Lisa Marie Coyne isn’t the kind of artist who chases spectacle. Her photographs don’t shout. They rest quietly, asking you to sit with them. They draw you in slowly. One of her pieces, The Light through Darkness, was born during a walk through Rineen Woods in West Cork with her sons. That day was split—serene sunlight above, a storm brewing inside. As she moved through the trees, light broke through a dense patch of darkness. It didn’t solve anything. But it stopped her. A camera in hand, she captured it. The image, like many of hers, doesn’t separate joy from grief, clarity from confusion. It holds both. That’s what makes her work sit with you long after you’ve looked away.

Coyne’s approach to photography is rooted in noticing. Not chasing. It’s about being present in a moment long enough to recognize its shape. And Angle is a perfect example of that kind of noticing.
Angle wasn’t planned. It didn’t involve hours of setup or professional gear.

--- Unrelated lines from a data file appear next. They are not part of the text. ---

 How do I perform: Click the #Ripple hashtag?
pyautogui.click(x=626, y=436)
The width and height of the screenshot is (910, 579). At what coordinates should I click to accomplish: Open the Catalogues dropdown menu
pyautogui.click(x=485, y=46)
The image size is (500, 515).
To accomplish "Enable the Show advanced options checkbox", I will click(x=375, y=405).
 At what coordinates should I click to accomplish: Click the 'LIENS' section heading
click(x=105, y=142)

It happened after groceries, in the kind of moment most people rush past. But Coyne doesn’t rush. She steps back. She looks again.

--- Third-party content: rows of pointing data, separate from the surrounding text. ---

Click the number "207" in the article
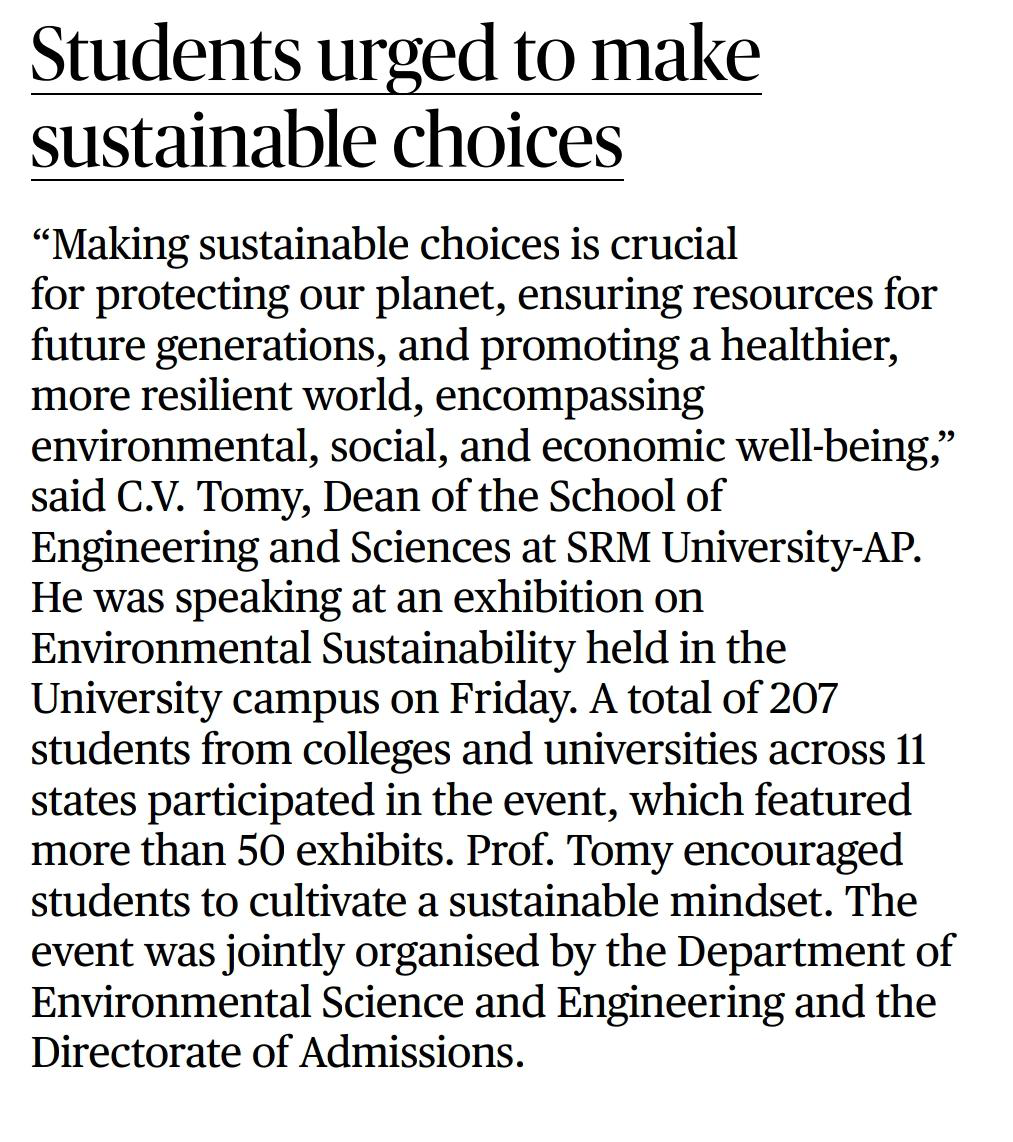Screen dimensions: 1013x1142 coord(802,699)
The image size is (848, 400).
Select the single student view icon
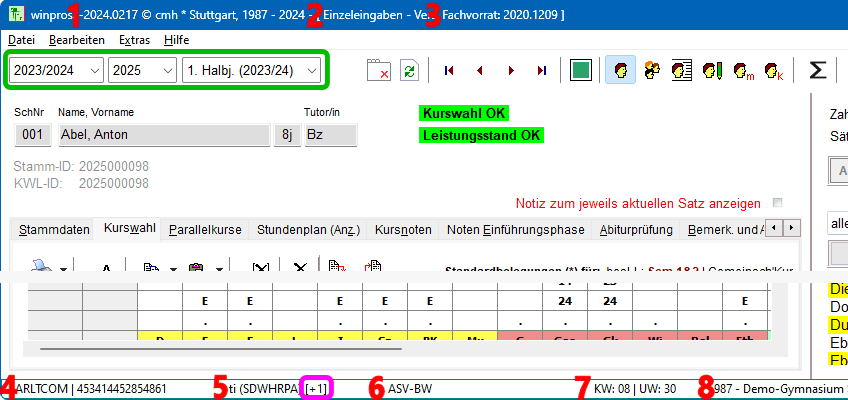point(621,71)
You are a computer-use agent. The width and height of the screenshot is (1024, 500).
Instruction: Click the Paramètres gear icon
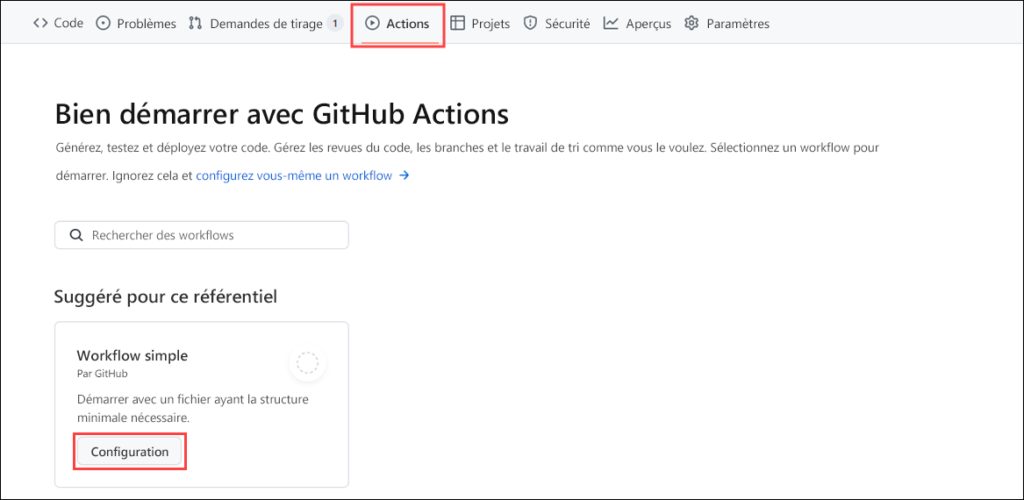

The story behind the photograph is simple: errands were done, the day was sunny, and the light hit just right. Coyne glanced at a building across the way—bold, bright, unapologetically architectural. The kind of structure that demands attention if you know how to look. She didn’t have her pro camera with her. Just her phone. But that didn’t stop her.
She moved around the building, waiting for the right composition to show itself. What she found was a tight angle—lines climbing upward, converging into a deep blue sky streaked with just a few white clouds. The building’s burnt orange popped against the blue, turning the whole thing into something more than architecture. It was movement. A visual rhythm. A kind of stairway that led nowhere and everywhere all at once.

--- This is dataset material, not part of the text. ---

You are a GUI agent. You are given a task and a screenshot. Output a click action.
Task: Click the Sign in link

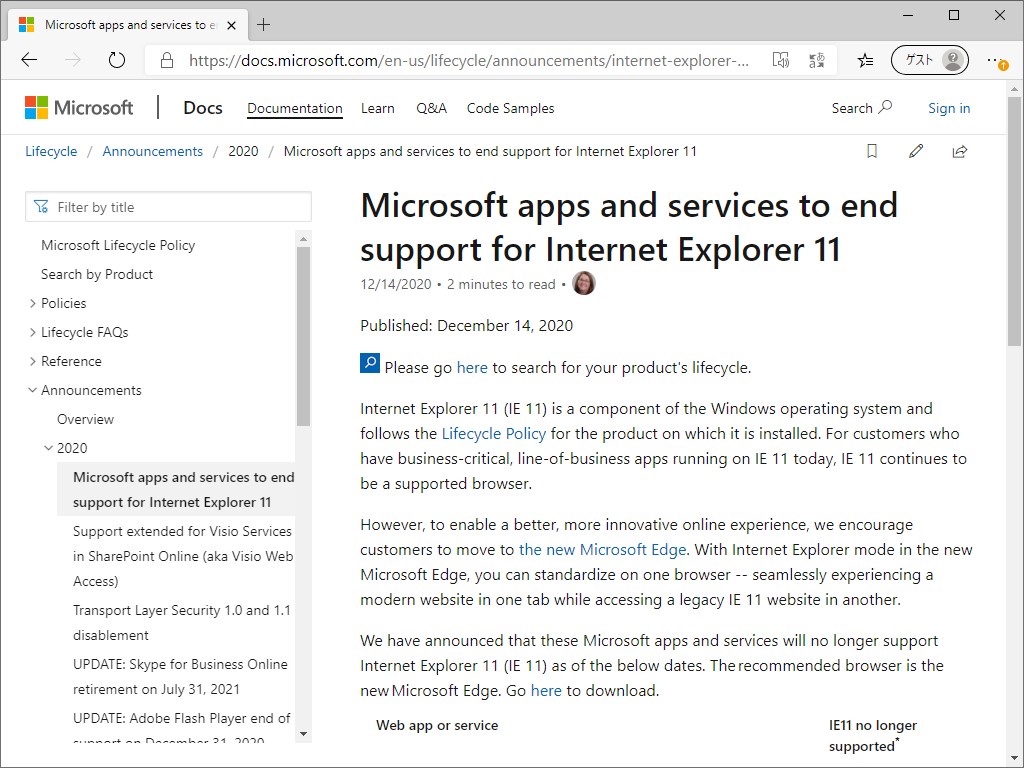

The perspective plays with scale—makes the building feel almost like it’s reaching. You can feel the stretch in the frame. Coyne caught something that most people walk by. And then, when reviewing the image later, she noticed something else. A bird—what looks like a bird of prey—perched quietly in the top right of the frame. She hadn’t seen it when she took the photo. But there it was.
For her, the bird wasn’t just a detail. It felt like a gift. Something sacred tucked into an already charged image. It changed the energy of the piece. Gave it a stillness. A weight. A kind of watchful presence. The whole photograph became something more than color and shape. It became a kind of prayer.
That’s what makes Coyne’s work resonate. She doesn’t need spectacle. She works with what’s in front of her—the quiet brilliance of a good sky, the angle of a building, the surprise of a bird. There’s no ego in it. No performance. Just a deep attentiveness and an openness to whatever might show up.
In Angle, we see Coyne’s love for structure—her appreciation for form and perspective—but we also see her instinct for wonder. She doesn’t separate the technical from the emotional. She lets them blend. The photograph works as a study in line and color, yes. But it also holds something deeper. An unexpected visitor. A blessing.
Coyne’s photography reminds you to look up. To step back. To pay attention—not because something big is about to happen, but because something already is. You just have to be still enough to notice.
There’s a humility in her process, a kind of reverence for the ordinary. And somehow, in her hands, the ordinary turns sacred. She catches the magic that hides in plain sight—the light through branches, the corner of a building, the quiet glance of a bird overhead.
And once you’ve seen it, you can’t help but start looking for it in your own day.